* [Exercise aim] Use the entries below and reproduce exactly the lines from the one containing "The width and" down to the one containing "Click the indent icon in toolbar", both of them included.

* [Dataset records]
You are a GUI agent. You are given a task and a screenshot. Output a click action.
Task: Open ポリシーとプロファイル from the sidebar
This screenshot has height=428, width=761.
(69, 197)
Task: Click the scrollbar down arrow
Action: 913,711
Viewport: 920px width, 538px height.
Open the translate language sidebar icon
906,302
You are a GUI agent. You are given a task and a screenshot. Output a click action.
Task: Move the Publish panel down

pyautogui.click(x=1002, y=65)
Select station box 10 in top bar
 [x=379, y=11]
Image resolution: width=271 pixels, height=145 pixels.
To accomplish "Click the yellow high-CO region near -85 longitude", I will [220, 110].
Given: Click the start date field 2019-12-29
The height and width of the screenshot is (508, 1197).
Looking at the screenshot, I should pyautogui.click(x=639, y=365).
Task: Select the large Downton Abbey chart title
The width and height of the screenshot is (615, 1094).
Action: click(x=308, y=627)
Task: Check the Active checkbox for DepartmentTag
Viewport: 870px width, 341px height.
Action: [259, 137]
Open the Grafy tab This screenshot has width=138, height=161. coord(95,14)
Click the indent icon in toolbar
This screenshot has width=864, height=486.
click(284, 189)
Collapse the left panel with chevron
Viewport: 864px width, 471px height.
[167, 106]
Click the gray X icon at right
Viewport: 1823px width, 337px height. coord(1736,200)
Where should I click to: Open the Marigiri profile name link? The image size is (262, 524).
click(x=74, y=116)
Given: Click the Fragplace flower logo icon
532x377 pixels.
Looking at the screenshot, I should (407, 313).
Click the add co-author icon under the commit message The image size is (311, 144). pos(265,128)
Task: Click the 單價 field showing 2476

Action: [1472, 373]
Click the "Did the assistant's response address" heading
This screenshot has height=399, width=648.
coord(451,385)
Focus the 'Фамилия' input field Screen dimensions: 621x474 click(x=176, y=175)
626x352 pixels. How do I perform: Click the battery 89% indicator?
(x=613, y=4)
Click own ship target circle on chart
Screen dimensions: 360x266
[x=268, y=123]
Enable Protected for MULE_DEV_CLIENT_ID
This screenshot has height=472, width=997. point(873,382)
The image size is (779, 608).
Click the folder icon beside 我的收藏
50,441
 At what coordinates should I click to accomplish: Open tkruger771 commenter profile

* [Solution for this exercise]
The width and height of the screenshot is (615, 1094).
Action: click(x=308, y=627)
Task: Check the Active checkbox for DepartmentTag
Viewport: 870px width, 341px height.
Action: [259, 137]
Open the Grafy tab This screenshot has width=138, height=161. coord(95,14)
Click the indent icon in toolbar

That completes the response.